Arts Listings

Bach Soloists at 1st Congregational This Saturday

By Ken Bullock, Special to The Plane
Thursday May 15, 2008 - 10:15:00 AM

Baroque trumpeter John Thiessen joins the American Bach Soloists, conducted by Jeffrey Thomas, Saturday, 8 p.m., at the First Congregational Church, Channing Way at Dana, for an end of season program that pays tribute to two contemporaries of Bach—Johann Friedrich Fasch (1688-1758) and Guiseppe Torelli (1658-1709)— and also playing “Mr. Handel’s Water Piece,” as well as Telemann’s own Water Music, celebrating seafaring life in 18th century Hamburg, and Bach’s Sixth Brandenburg Concerto, “a virtual quadruple concerto for violas and violas da gamba.” 

Featured musicians, besides Thiessen on natural trumpet, include Carla Moore, solo violin; Katherine Kyme and Aaron Westman, violas; Joanna Blenduff, violincello; William Skeen and Elizabeth Reed, violas da gamba; Steven Lehning, violone and Jeffrey Thomas, harpsichord. 

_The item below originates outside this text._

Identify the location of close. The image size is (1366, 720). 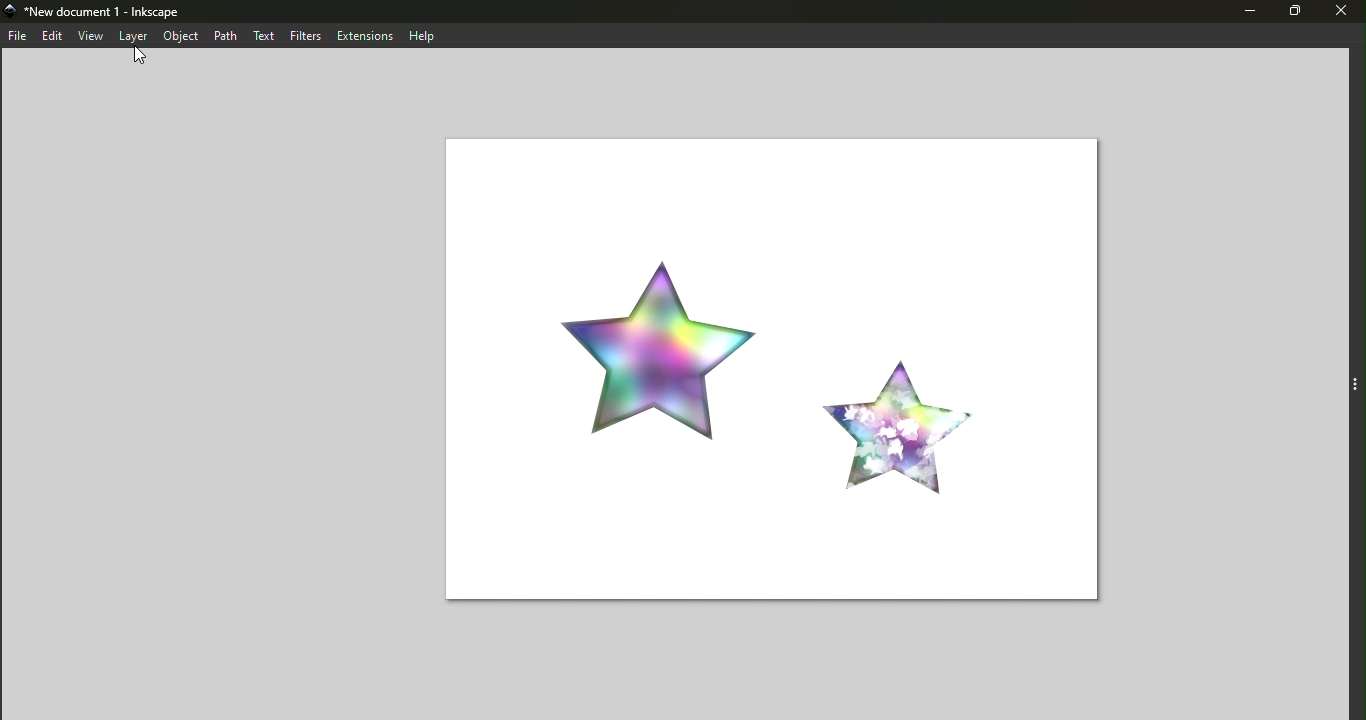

The program will begin with Torelli’s Concerto in D Major for Trumpet, Strings and Continuo, followed by Concerto in A Major “Die Relinge” (The Frogs) by Telemann, Fasch’s Trumpet Concerto in D Major; Bach’s Brandenburg Concerto No. 6 in B flat Major—and after intermission, Handel’s Water Music (1733) and Telemann’s Overture in C Major “Wassermusik” (1723). 

Trumpet, like violin, emerged during the 17th century in Italy as a solo instrument, especially through the efforts of the Bologna School, centered around the Basilica of San Petronio, where the libraries held 183 manuscripts of instrumental music scored specifically for trumpet or trumpet with strings, written by 14 composers, Torelli the most prolific with 32 works for trumpet. The Bach Soloists will play the only trumpet composition of his not found in San Petronio, instead published in Amsterdam in 1715. 

In Northern Europe in the 18th century, trumpeters gravitated to the court at Weissenfels, where Fasch, the scion of cantors and theologians, was trained as a boy soprano, later becoming a friend of Telemann. He founded the Collegium musicum in Leipzig, where Bach became director in 1729. Fasch became court composer in Zerbst in 1722, composing cantatas, operas, symphonies, sonatas, suites and at least 61 concertos. Most of his vocal music has been lost; much of his instrumental music survives, but none of it was published in his lifetime. Disinterested in polyphony, Fasch composed more in the vein of the new Classical style, with French and Italian influences. 

Telemann’s “Die Relinge” employs a Venetian ritornello concerto style with suite. The strings rely on technique that imitates croaking sounds.  

By 1721, Bach—then 56—had “encountered, emulated and finally assimilated” contemporary Italian concerto style, the early definitions of which, as genre, swing between “disputation” and “agreement.” No two Brandenburg concertos share the same orchestral complement. 

Handel’s Water Piece was published in 1733 by Daniel Wright in London. Three of the five pieces are known, in one form or another, to be Handel’s. The other two, a gigue and a minuet, were most likely scored by another composer, perhaps Wright. A common 18th century practice, often without the composer’s approval, was to publish arrangements, rather than transcriptions, in formats that could be played outside the concert hall. 

In 1723, Hamburg celebrated a century since the founding of its Admiralty, during which Telemann performed his “Wassermusik” at a feast, with movements named allegorically after different mythical aquatic personalities: Neptune, Triton, Thetis, Aeolus and Zephyr. 

The Bach Soloists will also perform this program Friday night in Belvedere, Sunday in San Francisco and Monday in Davis.